(Stored records)
↓

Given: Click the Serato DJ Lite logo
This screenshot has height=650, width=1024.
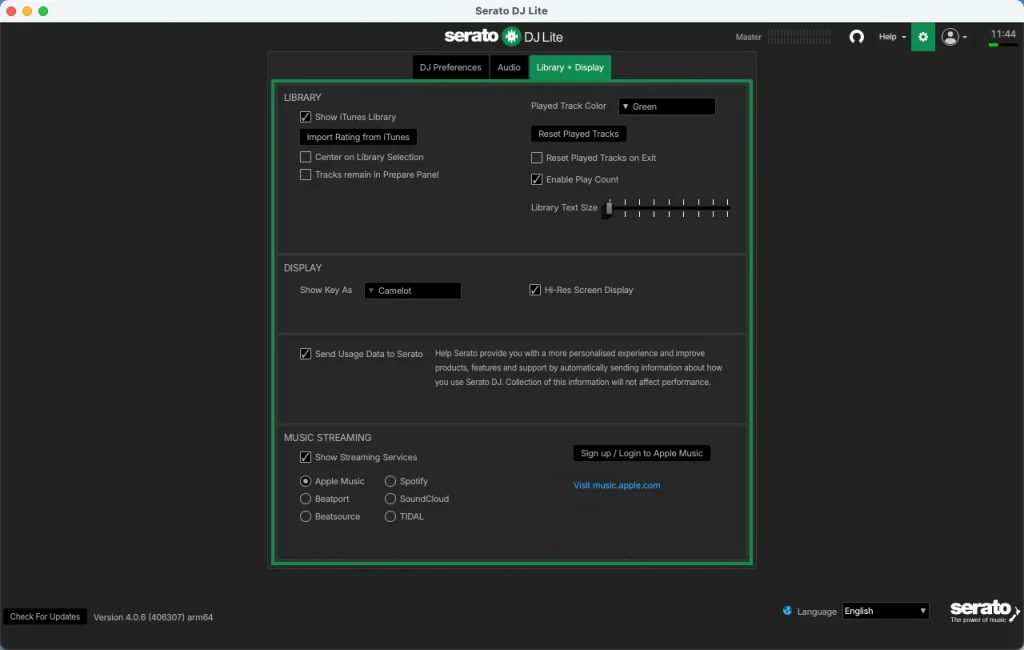Looking at the screenshot, I should (503, 36).
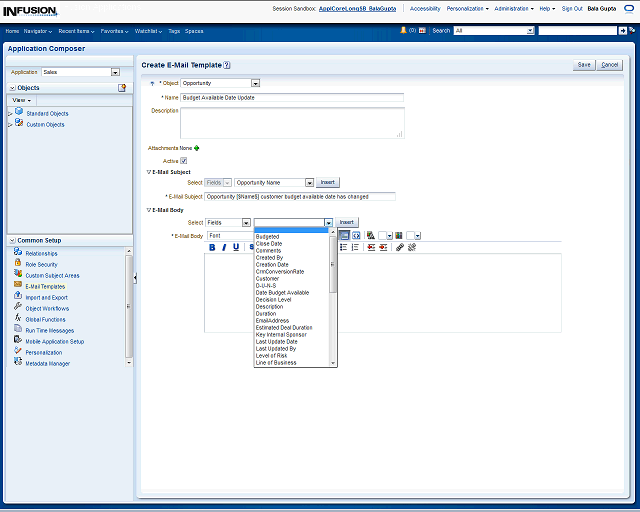This screenshot has height=512, width=640.
Task: Click the Object Workflows wrench icon
Action: [x=17, y=308]
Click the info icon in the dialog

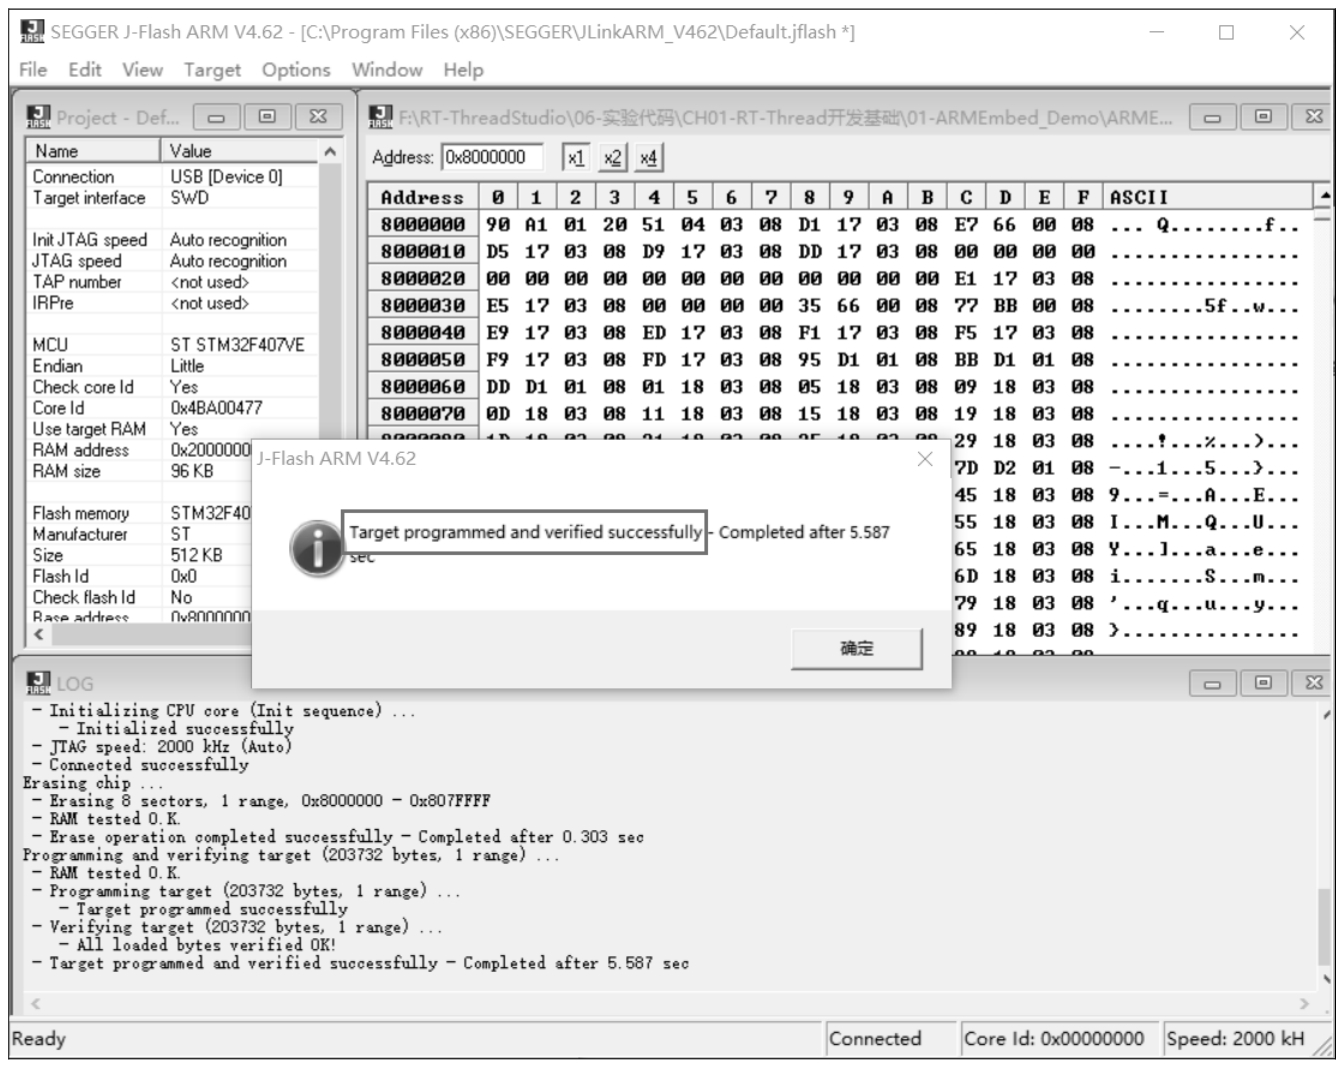[x=315, y=547]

↑

### TASK GOAL
Beginning with the line that contains "This screenshot has height=650, width=1024." and ending with the last line of the data above, output those lines exactly and nothing more, without any pictures.

### ANSWER SPACE
This screenshot has height=650, width=1024.
Looking at the screenshot, I should (503, 36).
This screenshot has height=512, width=640.
Task: Click the Object Workflows wrench icon
Action: [x=17, y=308]
Click the info icon in the dialog

[x=315, y=547]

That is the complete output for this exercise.